The Accidental Taxonomist: NISO

Showing posts with label NISO. Show all posts

Saturday, September 30, 2017

Vocabulary Management Issues

“Issues in Vocabulary Management” is the latest Technical Report (TR-06-2017) published by the National InformationStandards Organization (NISO), approved on September 25, 2017. I had the honor of serving on its working group, specifically on its subgroup for Vocabulary Use/Reuse.

The most significant NISO publication for controlled vocabularies is ANSI/NISO Z39.19-2005 (R2010) Guidelines for the Construction, Format, and Management of Monolingual Controlled Vocabularies, which is referenced several times in TR-06. ANSI/NISO Z39.19 focuses on how to design and create controlled vocabularies (especially thesauri and taxonomies), whereas TR -06 addresses issues in the use of controlled vocabularies. Furthermore, as a Technical Report, rather than a Standard, this 49-page document does not contain requirements, but rather serves an informative purpose. It does have a page of recommendations, though, which are for a vocabulary’s definition and attribute types, its best practices for documentation, and its licensing or provisions for use and reuse.

Over time, the need to create new controlled vocabularies from scratch diminishes, as more vocabularies come into existence, especially those that are made available for sharing or licensing (see my blog post Directories and Databases of Published Controlled Vocabularies) but the need to maintain, revise, and reuse them grows, so this Technical Report serves a valuable role.

What are the “issues” in vocabulary management? They could vary, based on the organization and implementation, but this document considers three areas of

Vocabulary use and reuse, dealing with permissions, licenses, maintenance, versioning, extending and mapping vocabularies.
Vocabulary documentation, dealing with governance issues and how to document vocabulary properties.
Vocabulary preservation, dealing with issues of abandoned or “orphaned” vocabularies, which is especially the case of vocabularies developed by nonprofit organizations which have lost their funding to maintain them.

These issues are relevant to both proprietary controlled vocabularies, which may be reused through licensing agreements, and publicly available vocabularies, which are shared and reused increasingly through linked data on the web, or more specifically the Semantic Web and the Linked Open Data environment. For publicly available or open vocabularies there are also the issues of simply finding or discovering suitable and sustainable vocabularies and evaluating them and then the communication between the vocabulary owner and user.

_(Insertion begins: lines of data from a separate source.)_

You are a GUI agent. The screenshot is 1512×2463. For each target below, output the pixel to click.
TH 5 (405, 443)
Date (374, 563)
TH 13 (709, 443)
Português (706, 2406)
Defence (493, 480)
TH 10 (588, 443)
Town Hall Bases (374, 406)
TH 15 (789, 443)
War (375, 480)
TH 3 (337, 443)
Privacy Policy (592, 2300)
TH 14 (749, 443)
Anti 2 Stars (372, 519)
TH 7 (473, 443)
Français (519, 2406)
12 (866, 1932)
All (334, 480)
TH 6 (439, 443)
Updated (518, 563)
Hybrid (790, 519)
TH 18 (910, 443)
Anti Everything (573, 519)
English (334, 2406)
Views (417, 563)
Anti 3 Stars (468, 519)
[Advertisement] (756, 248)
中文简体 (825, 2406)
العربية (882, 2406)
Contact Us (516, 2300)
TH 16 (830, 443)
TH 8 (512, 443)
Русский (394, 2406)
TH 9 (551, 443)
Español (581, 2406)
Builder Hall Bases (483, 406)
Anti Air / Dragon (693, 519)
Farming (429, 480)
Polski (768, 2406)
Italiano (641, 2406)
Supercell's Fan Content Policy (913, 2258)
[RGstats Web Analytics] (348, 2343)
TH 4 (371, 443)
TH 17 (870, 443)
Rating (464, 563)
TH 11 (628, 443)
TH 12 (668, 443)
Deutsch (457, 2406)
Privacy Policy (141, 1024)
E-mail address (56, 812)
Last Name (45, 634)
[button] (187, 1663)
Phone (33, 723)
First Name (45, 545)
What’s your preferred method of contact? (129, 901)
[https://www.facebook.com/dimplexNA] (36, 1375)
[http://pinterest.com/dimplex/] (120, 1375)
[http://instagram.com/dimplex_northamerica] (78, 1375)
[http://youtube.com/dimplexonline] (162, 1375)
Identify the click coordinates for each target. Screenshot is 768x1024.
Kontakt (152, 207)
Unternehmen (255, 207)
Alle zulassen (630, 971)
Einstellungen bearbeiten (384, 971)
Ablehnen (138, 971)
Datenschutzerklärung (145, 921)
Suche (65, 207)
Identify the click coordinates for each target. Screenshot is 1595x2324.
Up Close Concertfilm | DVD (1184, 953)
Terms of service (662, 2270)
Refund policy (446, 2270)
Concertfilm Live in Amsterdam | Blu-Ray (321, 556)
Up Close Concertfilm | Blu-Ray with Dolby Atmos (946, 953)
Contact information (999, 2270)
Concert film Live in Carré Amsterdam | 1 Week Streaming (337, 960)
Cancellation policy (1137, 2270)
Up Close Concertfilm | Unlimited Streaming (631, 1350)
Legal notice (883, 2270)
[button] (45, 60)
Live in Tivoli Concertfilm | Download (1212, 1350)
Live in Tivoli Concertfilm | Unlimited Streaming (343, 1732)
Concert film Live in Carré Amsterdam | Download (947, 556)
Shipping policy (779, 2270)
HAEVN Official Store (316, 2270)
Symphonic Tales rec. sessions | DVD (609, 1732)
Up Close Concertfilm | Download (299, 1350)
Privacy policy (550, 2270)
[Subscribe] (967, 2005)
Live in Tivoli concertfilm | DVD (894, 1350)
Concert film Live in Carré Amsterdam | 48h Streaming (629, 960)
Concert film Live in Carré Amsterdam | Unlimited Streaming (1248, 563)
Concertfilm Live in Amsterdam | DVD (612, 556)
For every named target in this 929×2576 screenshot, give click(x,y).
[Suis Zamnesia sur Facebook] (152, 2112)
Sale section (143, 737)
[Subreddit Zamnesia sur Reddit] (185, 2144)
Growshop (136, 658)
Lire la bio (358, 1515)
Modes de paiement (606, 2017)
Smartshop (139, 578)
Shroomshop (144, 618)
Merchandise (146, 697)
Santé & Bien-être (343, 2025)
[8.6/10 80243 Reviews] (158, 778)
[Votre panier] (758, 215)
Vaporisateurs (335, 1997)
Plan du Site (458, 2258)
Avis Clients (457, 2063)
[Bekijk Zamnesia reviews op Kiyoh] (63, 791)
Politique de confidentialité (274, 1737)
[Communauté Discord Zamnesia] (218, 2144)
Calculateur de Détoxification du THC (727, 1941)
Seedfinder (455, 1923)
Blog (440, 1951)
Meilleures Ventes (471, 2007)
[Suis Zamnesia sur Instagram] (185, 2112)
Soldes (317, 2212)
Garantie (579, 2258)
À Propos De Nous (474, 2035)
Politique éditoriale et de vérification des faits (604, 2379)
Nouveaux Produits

TR-06 takes a somewhat broader view of “vocabularies,” not just “controlled vocabularies,” but also including ontologies, unstructured term lists, terminologies, synonym rings, etc. I explored these differences and definitions in detail in my blog post Vocabularies and Controlled Vocabularies, which I wrote shortly after starting work on the NISO working group. The vocabularies of concern of TR-06 also include element sets, which comprise metadata properties/fields and not merely the controlled vocabulary terms/values within those properties.

TR-06 does not seem so much as a “technical report.” It also includes several real-life examples and use cases. To a certain extent, it explains by example. Appendices include a glossary of terms with extensive definitions; a descriptive list of vocabulary directories, repositories or collections (something that I worked on); a list of free and open vocabulary tools (far more extensive than those I described in a previous blog post Free Taxonomy Management Software); and a list of additional resources with links, besides its bibliography, making this quite a valuable resource.

TR-06 “Issues in Vocabulary Management” will now be added to my list of recommended resources for controlled vocabulary and taxonomy management, and I hope that many of those who manage taxonomies will take a look at it.

Sunday, June 18, 2017

Standards for Taxonomies

Since “taxonomies” are rather loosely defined, standards specifically for taxonomies do not exist, but there are standards that are relevant to taxonomies. A taxonomy is a kind of controlled vocabulary, and there are standards for controlled vocabularies. There are also standards specifically for thesauri, a kind of controlled vocabulary with which taxonomies typically share many features.

Standards serve various purposes. Two leading purposes for standards are:

To ensure consistency and ease of use across different products or systems used by different users.
To ensure interoperability, the sharing or exchange of products/services/information.

Standards for Consistency

Standards aimed at ensuring consistency and ease of use would include buttons on devices, menus in user interfaces, pedals in cars. With such standards, users can expect the same experience from manufacturers or service providers and thus they are able to easily use products or systems from different manufacturers/providers/vendors. In the case of information systems, this kind of standard includes those for the design and style of book indexes and thesauri. These “standards” tend to be guidelines, recommendations, or accepted conventions, and not exactly strict standards, even if issued from a standards body. For thesauri, the “standard” is issued by the NationalInformation Standards Institute (NISO), but it is called a "guideline”: ANSI/NISOZ.39.19 Guidelines for the Construction of Monolingual Controlled Vocabularies. The corresponding ISO standard is ISO 25964 Part 1: Thesauri for Information Retrieval.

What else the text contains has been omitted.